I think that's a limitation of the type of game, not the age rating. The game is designed to be a persistent online world shared with all the other players and where you can keep playing the same character for years. So they can't (permanently) kill off that character, or have any type of 'game over' ending where you made the wrong choices and now the world is destroyed. They can't even reasonably allow different players to make different choices with noticeable effects because it would split the playerbase. If one player chose to kill Aurene when she first hatched because they saw another potential elder dragon as nothing but a threat, or sided with the White Mantle, or let a major reoccurring character die or whatever they'd have to get a different version of every subsequent release, and there would have to be another one for each of those choices.
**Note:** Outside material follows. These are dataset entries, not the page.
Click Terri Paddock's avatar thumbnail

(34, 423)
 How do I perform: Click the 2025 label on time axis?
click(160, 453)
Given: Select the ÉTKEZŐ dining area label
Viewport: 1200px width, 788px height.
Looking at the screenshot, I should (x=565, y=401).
This is why a lot of single-player games go with the illusion of choice instead of real choices. It turns out relatively few people want to be the bad guy in a game, and very few replay it to see all the different choices, so the logical decision for developers is to offer choices that all lead to the same place rather than waste time building whole sections of a game which very few players will ever see. (I don't like that, because I am one of the people who will play the same game multiple times to see how it's different, but I understand why they'd do that.)
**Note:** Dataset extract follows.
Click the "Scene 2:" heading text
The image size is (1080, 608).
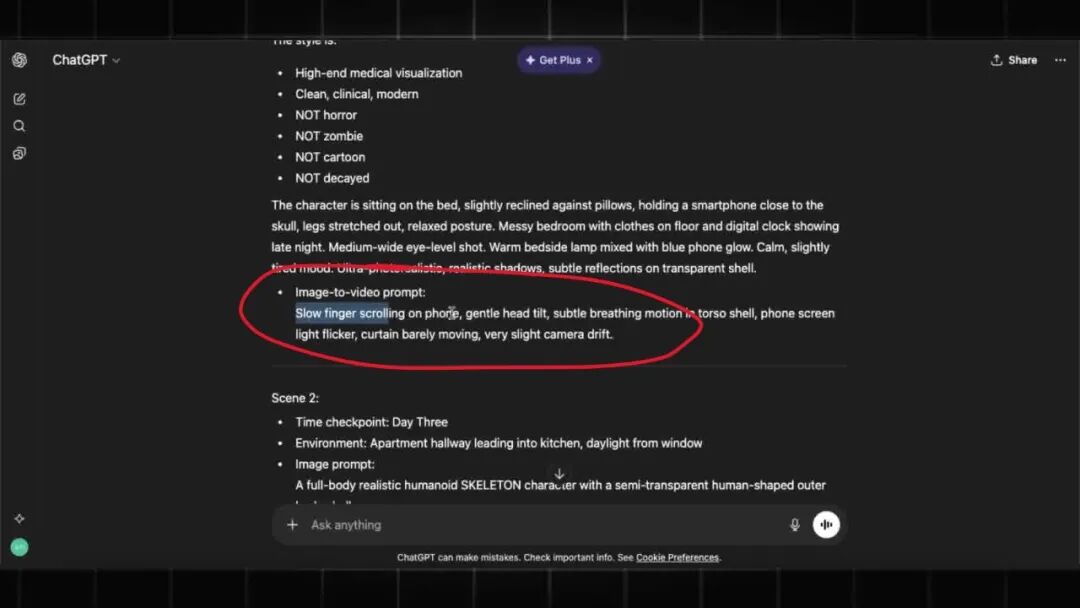pos(295,398)

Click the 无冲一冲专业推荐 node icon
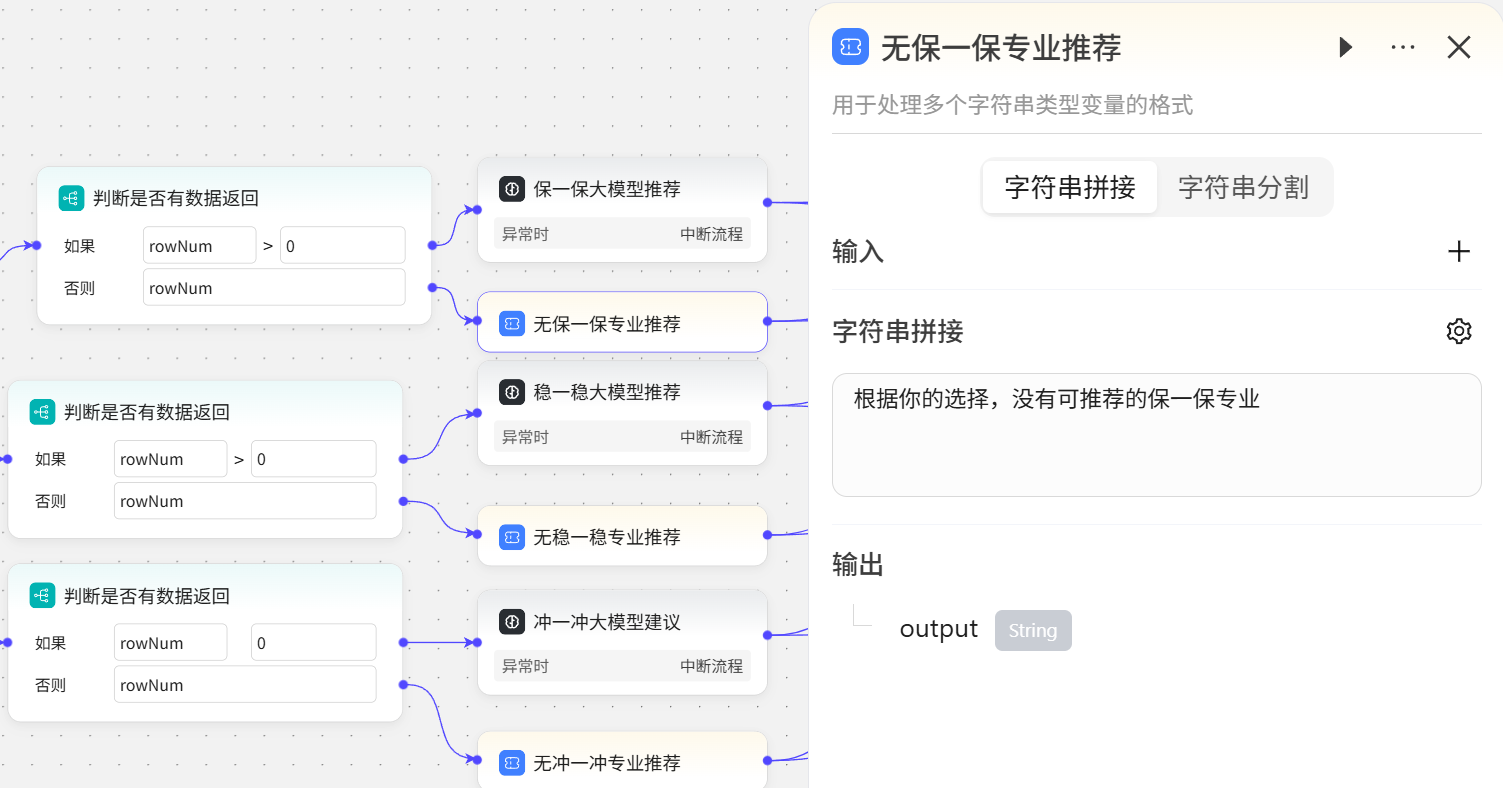pyautogui.click(x=512, y=763)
I see where you're coming from (I think) but I'm not so much thinking of player choices as I am the style of writing. One of the reasons I said not all of it applies to this game is because of stuff like the early living world; in that way, actions irrevocably did have consequences. The way in which they did it, as I understand, was not very popular, but that was a form of writing where X leads to Y because Z and there's no undo button.

I think it was an interesting experiment, if nothing else, and maybe it's just not very doable to write in a way where consequences seem real in a video game without doing things like that. But... that being said, though I'm struggling a bit to conjure specific examples at this tired hour for me, what I'm thinking of is partly just this idea of writing where one thing logically follows from another. Kind of like butterfly effect writing you see in some stories about time travel, but less grandiose and absurd. There is a lot of modern writing I see where it's like "they did this and that caused this to happen and then... something something... shocking twist! no one saw that coming!" Except no one could have seen it coming because it wasn't actually explained how we got from point A to point B and if you analyze it after, you realize it doesn't even make sense. That kind of writing I'm not sure fits outside of the adult genre because for one, it's more slow burn and for another, it's more realistic. And writing for kids, teens, etc., I think tends to lean on metaphor and reversible stakes more because it's more about teaching some kind of lesson and being entertaining while doing it.

Idk if I'm making sense, I feel like there's some half-articulated thoughts here, but I tried lol.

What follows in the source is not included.